*Assignment*: As soon as the line containing "Instruction: Click the UTC time header" appears, start repeating lines exactly and continue to the end of the entries; please skip pictures.

Saved entries:

--------------------

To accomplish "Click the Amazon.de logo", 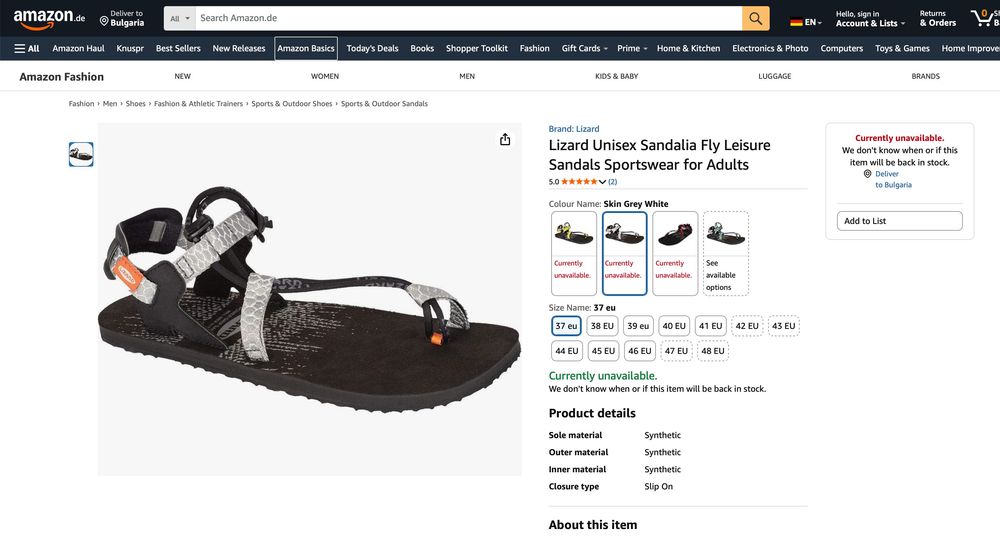I will point(49,19).
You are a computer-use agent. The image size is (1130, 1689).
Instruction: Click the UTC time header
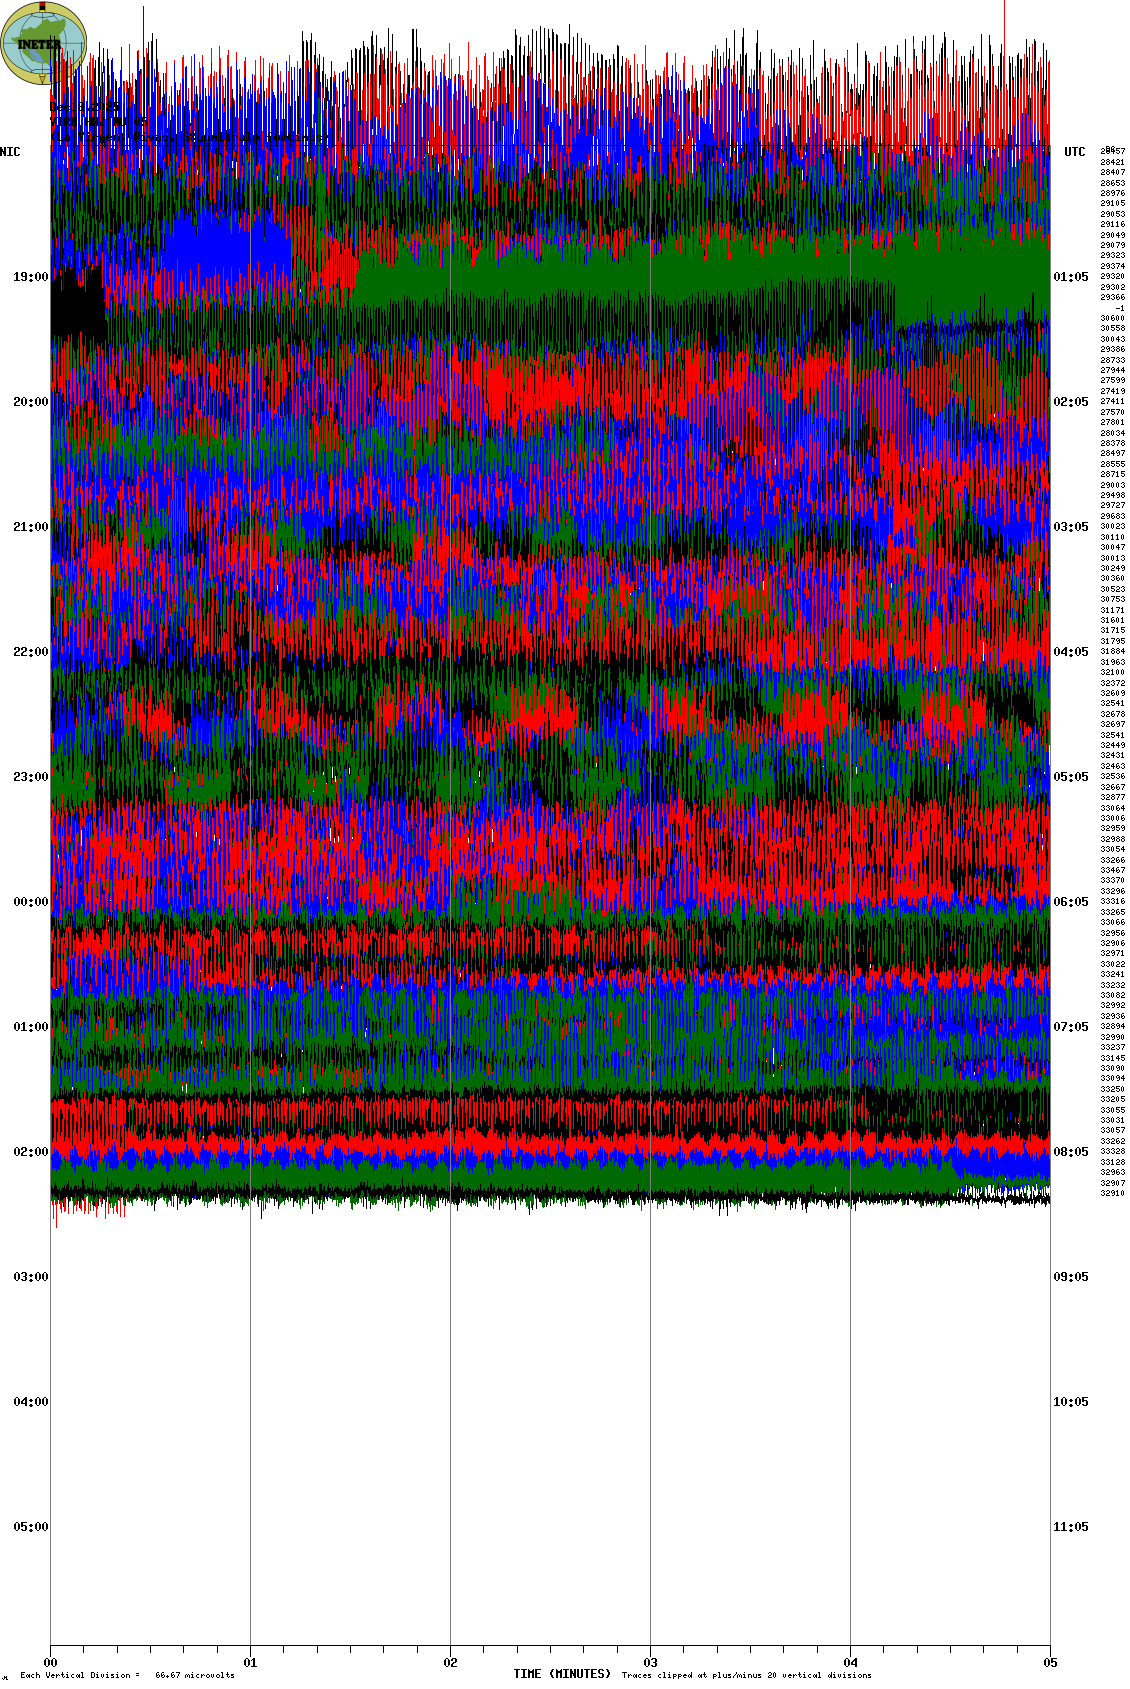pyautogui.click(x=1074, y=152)
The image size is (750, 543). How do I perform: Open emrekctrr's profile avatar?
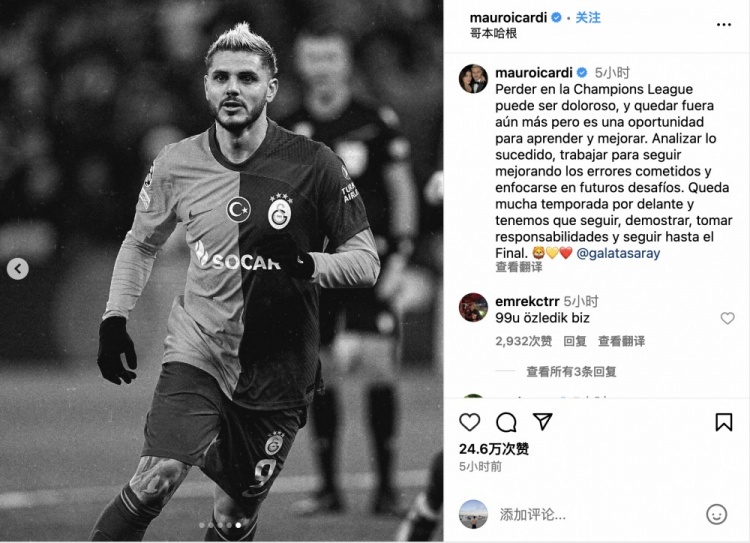[x=473, y=308]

--------------------

*Written solution*:
Instruction: Click the UTC time header
pyautogui.click(x=1074, y=152)
The image size is (750, 543). How do I perform: Open emrekctrr's profile avatar?
[x=473, y=308]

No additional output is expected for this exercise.